==== Excerpted records ====

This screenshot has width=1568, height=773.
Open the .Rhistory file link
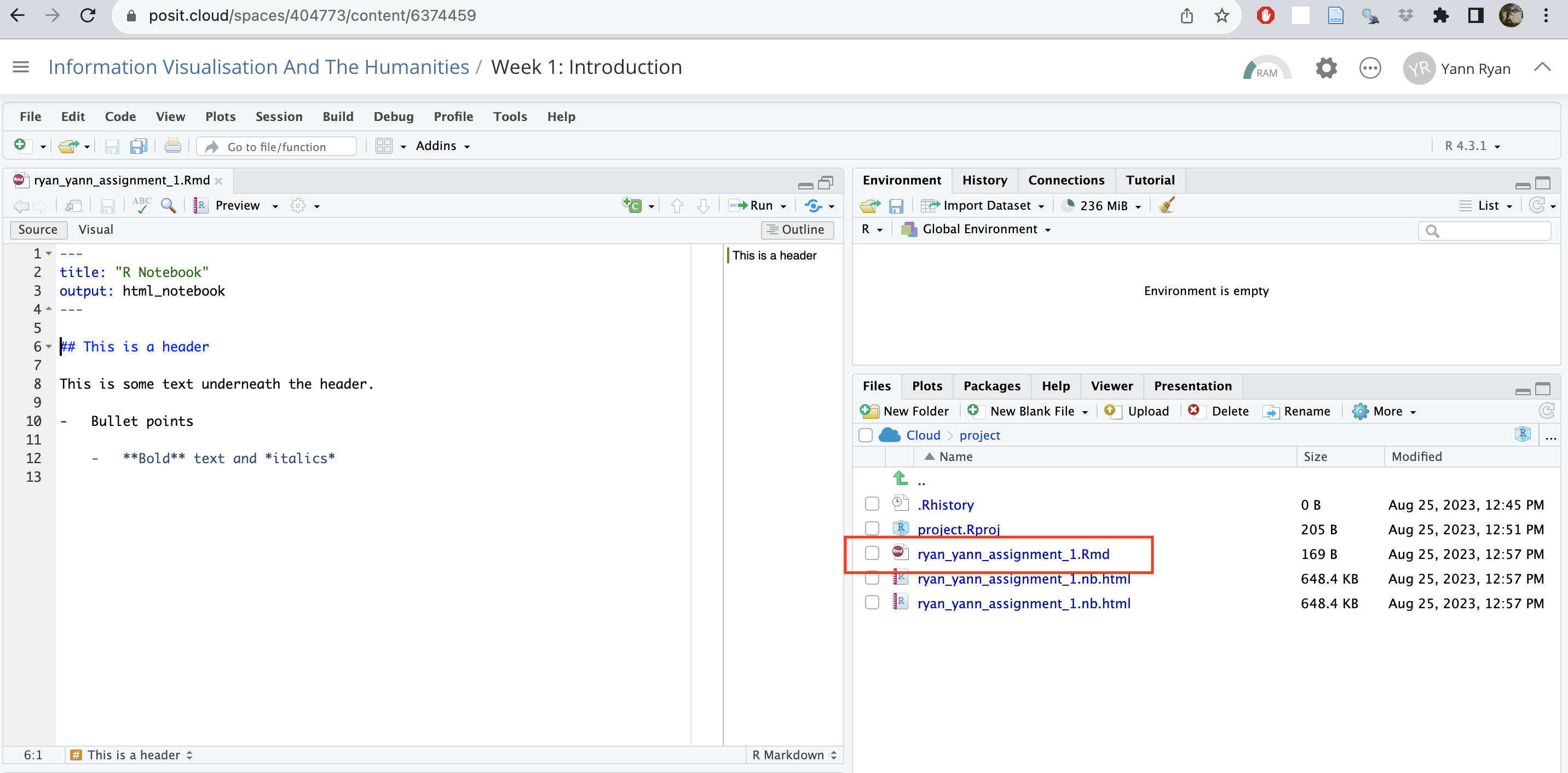(x=946, y=504)
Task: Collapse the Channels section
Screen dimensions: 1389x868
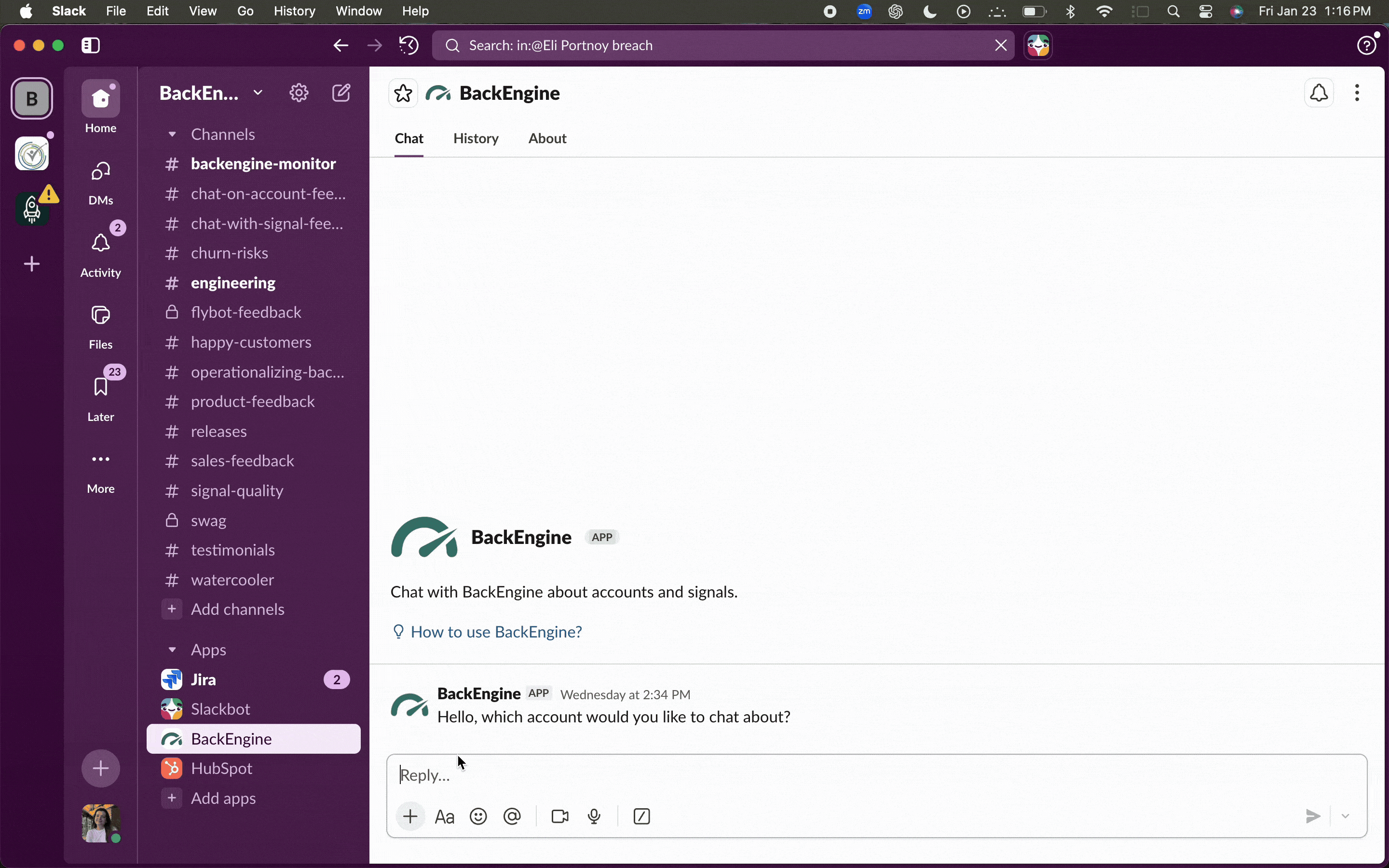Action: click(x=173, y=135)
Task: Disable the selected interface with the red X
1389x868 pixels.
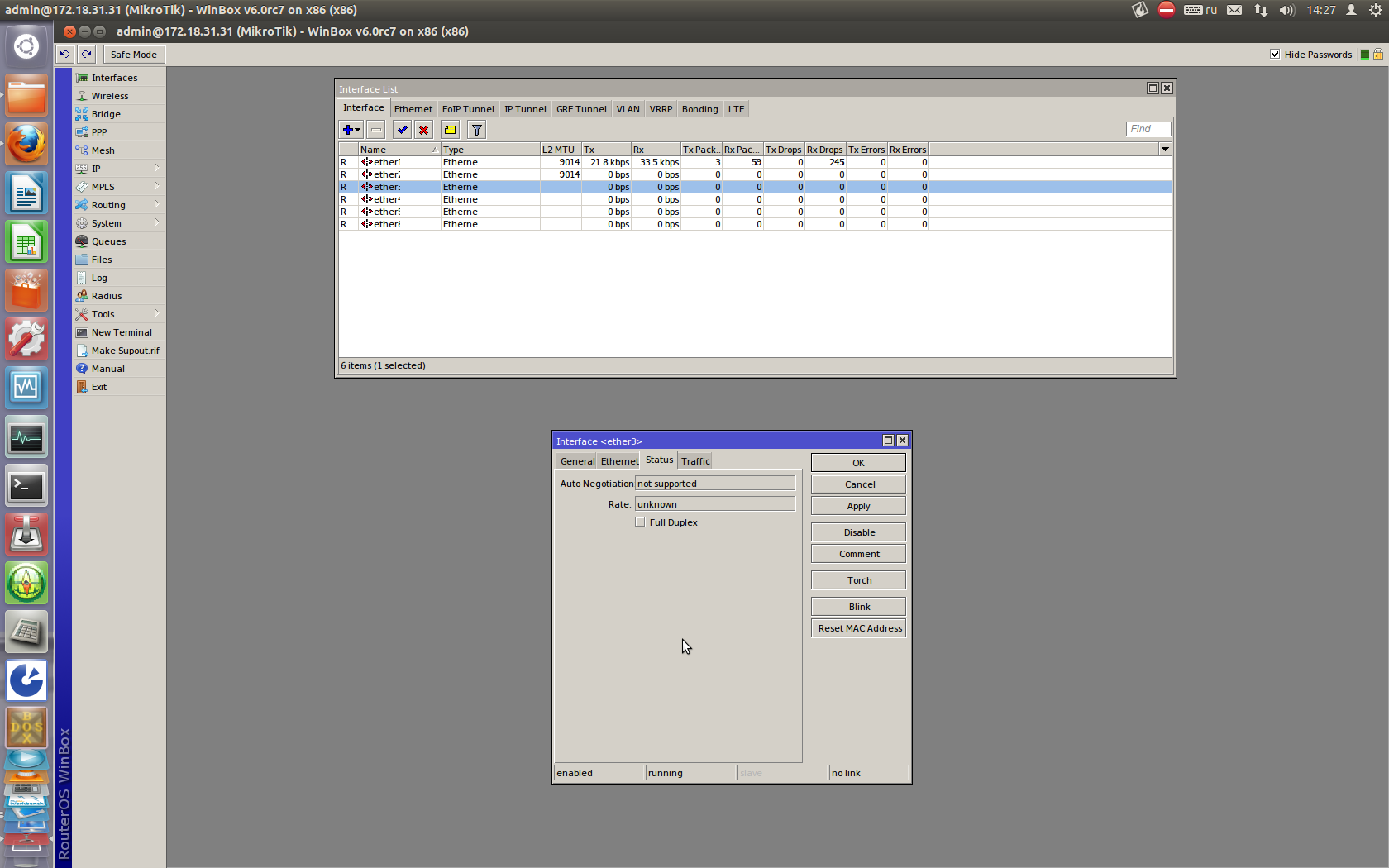Action: (x=424, y=130)
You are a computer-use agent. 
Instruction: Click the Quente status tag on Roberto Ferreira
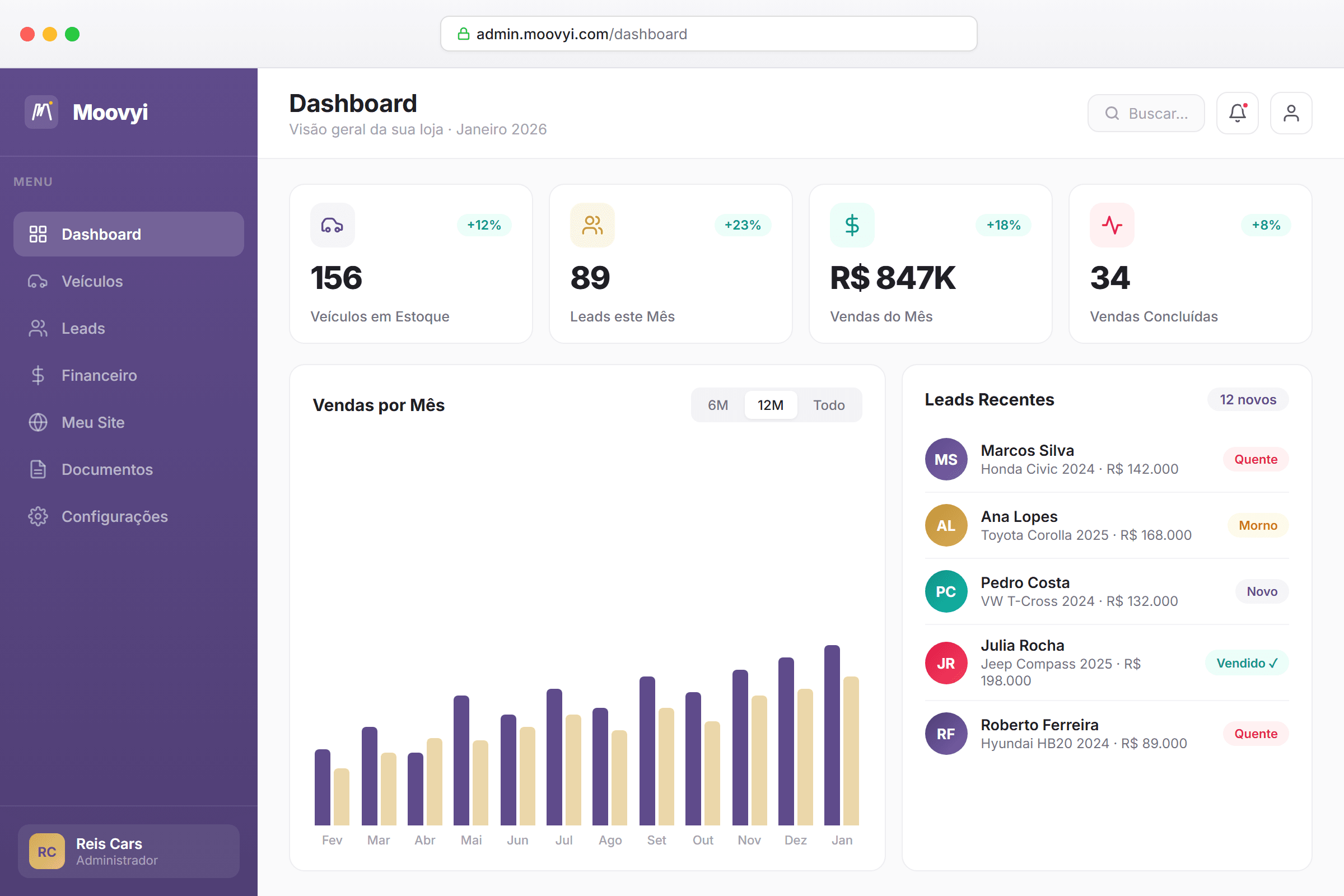tap(1255, 733)
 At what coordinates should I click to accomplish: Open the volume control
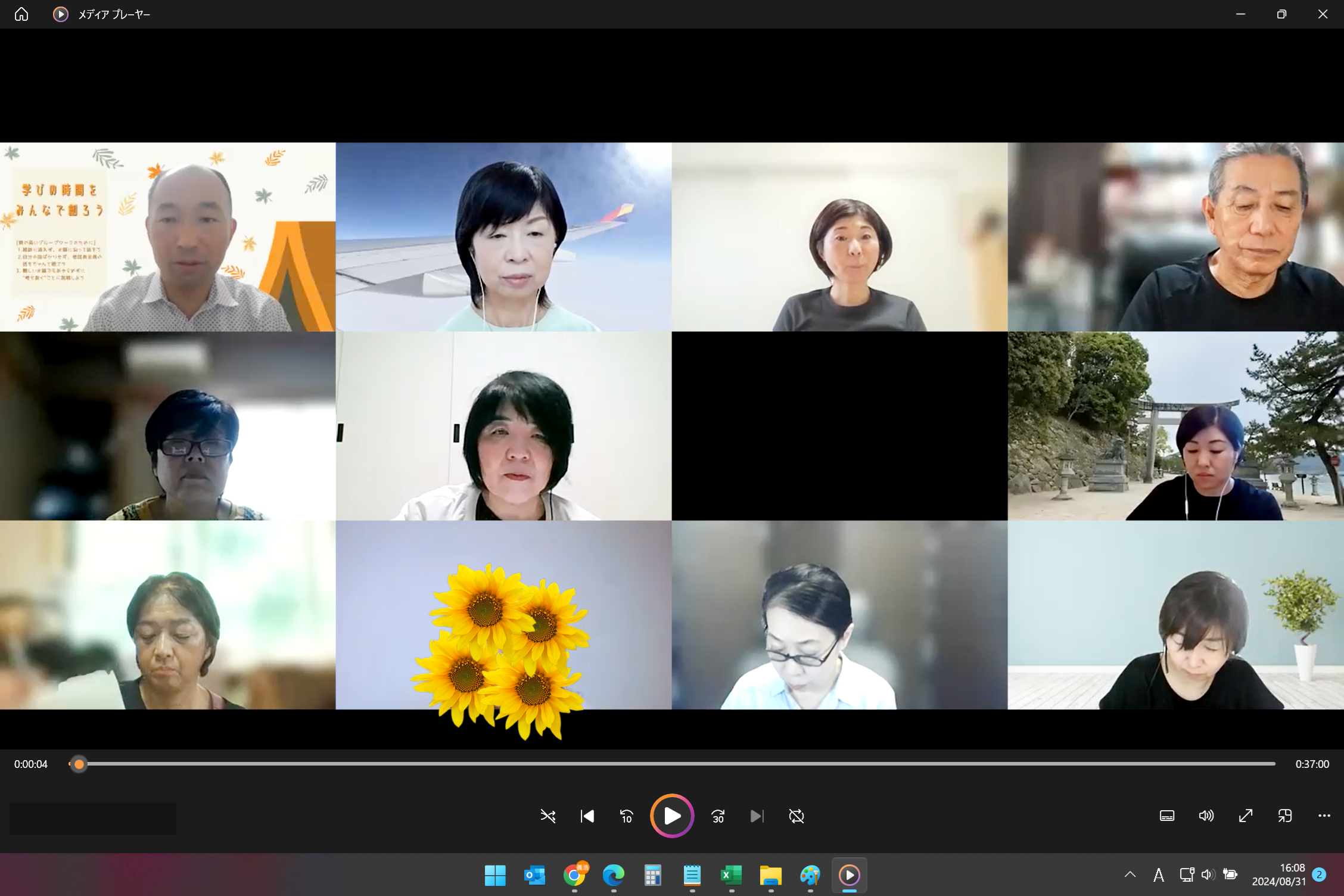coord(1206,816)
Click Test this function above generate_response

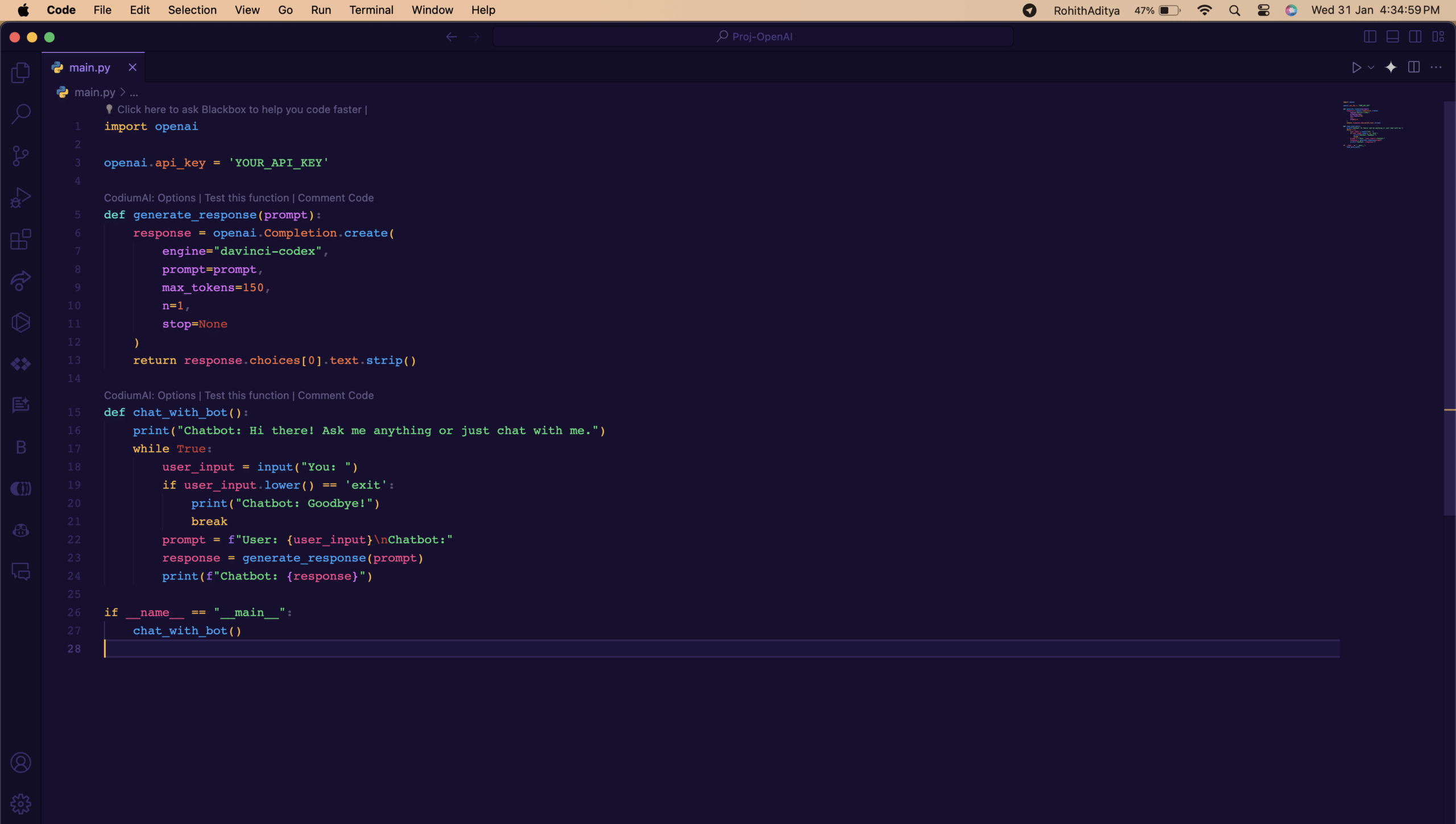pos(246,198)
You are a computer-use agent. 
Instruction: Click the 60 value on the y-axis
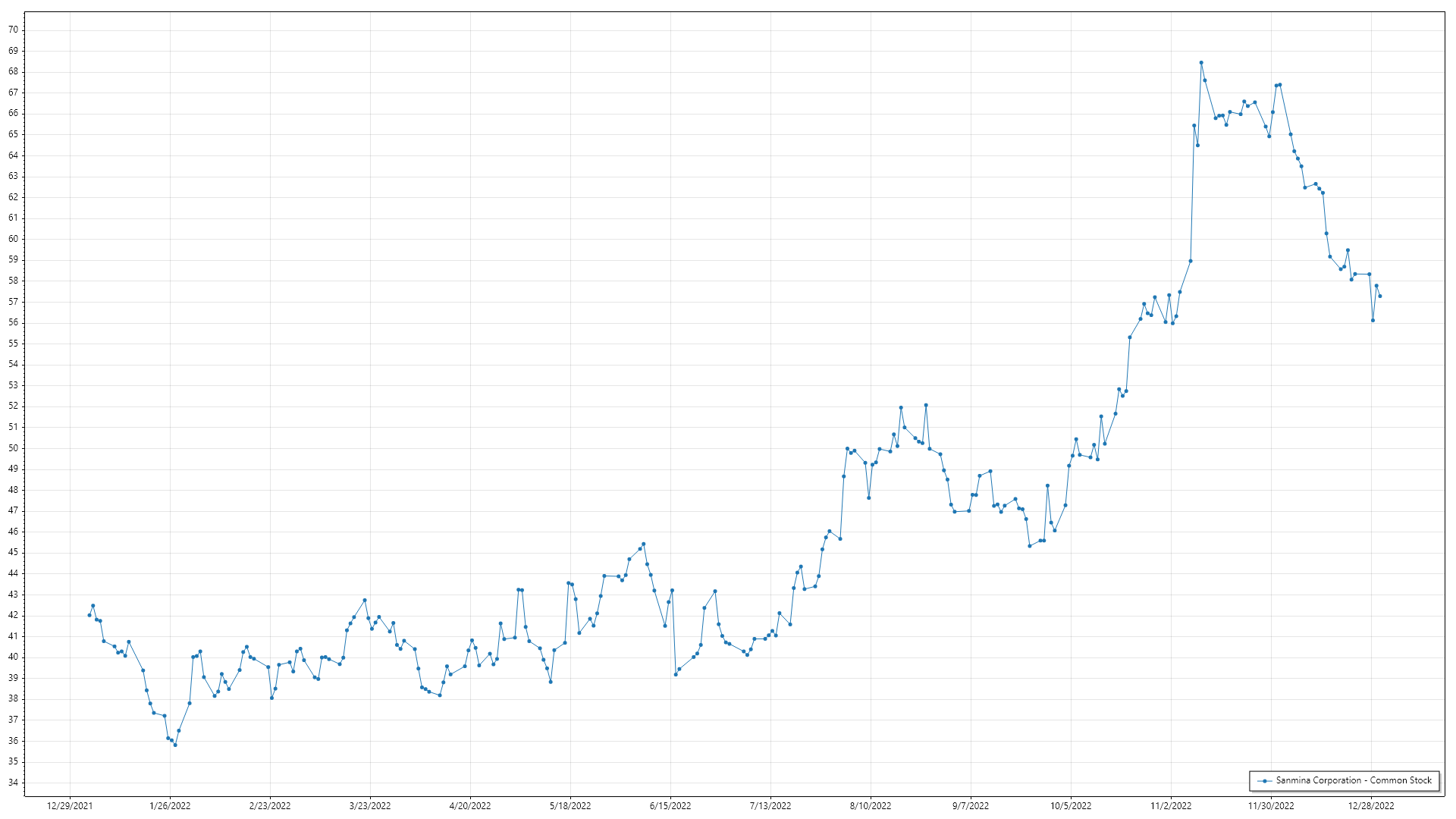[13, 239]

====

## Task description
Copy the listing in full and without alteration, omitting every picture.

## Written solution
This screenshot has width=1568, height=773.
Open the .Rhistory file link
(x=946, y=504)
Task: Collapse the Channels section
Screen dimensions: 1389x868
Action: click(x=173, y=135)
Task: Disable the selected interface with the red X
1389x868 pixels.
Action: (x=424, y=130)
You are a computer-use agent. 
Instruction: Click the Quente status tag on Roberto Ferreira
tap(1255, 733)
 At what coordinates should I click to accomplish: Open the volume control
coord(1206,816)
Click Test this function above generate_response

pos(246,198)
You are a computer-use agent. 
Instruction: Click the 60 value on the y-axis
[13, 239]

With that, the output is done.